Geprüft hat die Stiftung Warentest Produkte mit hohem Sonnenschutzfaktor (30, 50 und 50+). 16 von 20 der Mittel schützen zuverlässig vor UV-Licht, neun davon waren insgesamt sehr gut. Günstige und teure Produkte finden sich darunter gleichermaßen: Während die „Cien Sun Sonnenmilch“ von Lidl 1,12 Euro pro 100 Milliliter kostet, sind es bei der „Sun Sensitive Gel-Creme“ von Cetaphil 22 Euro. Die Ergebnisse im Einzelnen:
Naturkosmetik
Auf drei von vier Naturkosmetika ist kein Verlass: Das hat die Stiftung Warentest in ihrem jüngsten Test von 20 Sonnenschutzmitteln herausgefunden. Der versprochene Lichtschutzfaktor wurde zum Teil deutlich unterschritten. Das betrifft die teuren Mittel von Lavera, Das Boep und Speick – 100 ml kosten hier bis zu 19 Euro. Bei den beiden letzteren mangelt es außerdem am UVA–Schutz. Nur ein Naturkosmetik-Produkt überzeugte: die sehr gute Sonnenmilch von dm Alverde für vier Euro je 100 Milliliter.
Die Besten
Testsieger wurde die Sonnenmilch von Garnier Ambre Solaire Hydra (Gesamtnote 1,3, 3,50 Euro/100 ml) gefolgt von dm Alverde und dm Sundance MED Sonnenspray (3,50 Euro/100 ml), Lidl Cien Sun (1,12 Euro/100 ml) sowie die Today Sonnenmilch von Rewe und Penny, die allesamt mit der Note 1,4 abschnitten. Auf 1,5 kamen Cetaphil Sun Sensitive Gel-Creme (22 Euro/100 ml), La Roche-Posay (8,35 Euro) und Nivea Sun Schutz & Pflege Spray (3,85 Euro).
Abwertung
Neben den drei Naturkosmetik-Cremes schnitt auch das günstige Sunozon Transparentes Sonnenspray von Rossmann wegen einer Unterschreitung des angegebenen Lichtschutzfaktors nur mit der Note mangelhaft ab. Zur Abwertung bei der Gel-Creme von Eucerin führte ein UV-Filter, der im Verdacht steht, das Hormonsystem zu beeinflussen. Das Produkt liegt aber innerhalb der von der EU erlaubten Grenzwerte dafür. Im Lavozon-Spray von Müller fanden sich recht hohe Mengen an Benzophenon, das als Abspaltprodukt des UV-Filters Octocrylen in das Mittel gelangt sein dürfte. Die Gesundheitsrisiken sind derzeit schwer abschätzbar, sodie Tester, die dennoch eine Abwertung vornahmen. Die Produkte von Eucerin und Müller kamen insgesamt aber auf „befriedigend“.
Tipps
. Reichhaltige Sonnencremes sind heutzutage eher selten. Kunden wünschen eher leichte Sprays und Gels. Wer seiner Haut mehr Pflege zukommen lassen will, kann zunächst eine Pflegelotion auftragen und gut einziehen lassen, dann erst den Sonnenschutz auftragen.

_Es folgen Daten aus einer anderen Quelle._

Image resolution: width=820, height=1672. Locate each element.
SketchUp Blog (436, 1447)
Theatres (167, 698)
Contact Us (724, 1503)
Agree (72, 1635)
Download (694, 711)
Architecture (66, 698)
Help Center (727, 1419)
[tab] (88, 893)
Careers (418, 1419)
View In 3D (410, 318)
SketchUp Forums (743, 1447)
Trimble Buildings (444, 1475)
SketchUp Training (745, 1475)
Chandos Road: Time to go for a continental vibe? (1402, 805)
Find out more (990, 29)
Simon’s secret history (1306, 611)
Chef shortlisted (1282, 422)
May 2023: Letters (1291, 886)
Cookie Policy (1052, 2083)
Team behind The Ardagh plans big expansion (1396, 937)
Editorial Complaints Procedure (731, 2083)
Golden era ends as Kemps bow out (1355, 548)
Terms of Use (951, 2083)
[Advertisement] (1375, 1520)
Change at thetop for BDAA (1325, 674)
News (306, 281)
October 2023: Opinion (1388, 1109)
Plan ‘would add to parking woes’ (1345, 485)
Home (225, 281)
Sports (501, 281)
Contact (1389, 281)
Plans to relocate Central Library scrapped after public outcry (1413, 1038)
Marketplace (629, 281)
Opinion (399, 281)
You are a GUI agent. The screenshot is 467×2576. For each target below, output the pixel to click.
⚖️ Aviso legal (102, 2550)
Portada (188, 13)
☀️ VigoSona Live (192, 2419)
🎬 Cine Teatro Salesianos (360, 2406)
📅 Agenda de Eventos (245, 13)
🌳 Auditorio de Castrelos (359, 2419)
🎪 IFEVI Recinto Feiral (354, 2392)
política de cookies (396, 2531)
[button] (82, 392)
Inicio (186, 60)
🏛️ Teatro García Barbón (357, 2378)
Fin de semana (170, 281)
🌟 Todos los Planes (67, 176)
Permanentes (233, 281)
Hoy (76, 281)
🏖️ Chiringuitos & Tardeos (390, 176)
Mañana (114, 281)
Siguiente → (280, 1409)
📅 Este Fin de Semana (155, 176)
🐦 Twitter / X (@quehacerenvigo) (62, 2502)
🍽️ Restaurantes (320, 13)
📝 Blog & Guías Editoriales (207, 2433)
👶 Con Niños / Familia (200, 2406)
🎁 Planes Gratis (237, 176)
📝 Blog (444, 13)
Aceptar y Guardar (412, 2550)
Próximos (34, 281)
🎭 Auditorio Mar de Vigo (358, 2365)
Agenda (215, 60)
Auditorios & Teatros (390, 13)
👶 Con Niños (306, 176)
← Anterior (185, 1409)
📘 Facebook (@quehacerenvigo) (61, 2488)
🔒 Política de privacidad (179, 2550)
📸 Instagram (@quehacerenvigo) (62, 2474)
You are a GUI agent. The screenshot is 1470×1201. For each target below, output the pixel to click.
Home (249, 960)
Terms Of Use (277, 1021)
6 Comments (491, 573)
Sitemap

. Wer gern Spray verwendet, sollte es nach dem Aufsprühen gut verreiben und einziehen lassen und dann sicherheitshalber noch einmal nachsprühen.
. Wird ein Produkt genutzt, das Octocrylen enthält (im Test die von Kaufland, Müller und Sun D‘Or), sollte man dem Mindesthaltbarkeitsdatum besondere Beachtung schenken. Denn das Spaltprodukt Benzo-phenon bildet sich vor allem bei längerer Lagerung.
. Auch die beste Sonnencreme schützt nur begrenzte Zeit. Der Lichtschutzfaktor besagt, wie viel länger man damit in der Sonne bleiben kann, ohne einen Sonnenbrand zu bekommen. Diese Zeit ist individuell verschieden, mahnt die Verbraucherzentrale.
Der sogenannte Eigenschutz hängt vom eigenen Hauttyp ab. Er geht dabei um die Zeit, die man sich ungeschützt ohne Hautrötung in der Sonne aufhalten kann. Wären das zum Beispiel zehn Minuten und man würde einen Lichtschutzfaktor 10 verwenden, könnte man also 100 Minuten in der Sonne bleiben. Laut Verbraucherzentrale sollte man diese Zeit aber nicht ausschöpfen, sondern um etwa ein Drittel reduzieren, also 60 statt 100 Minuten. Denn die Cremes schützen zwar vor Sonnenbrand, nicht aber vor Falten und Hautkrebs.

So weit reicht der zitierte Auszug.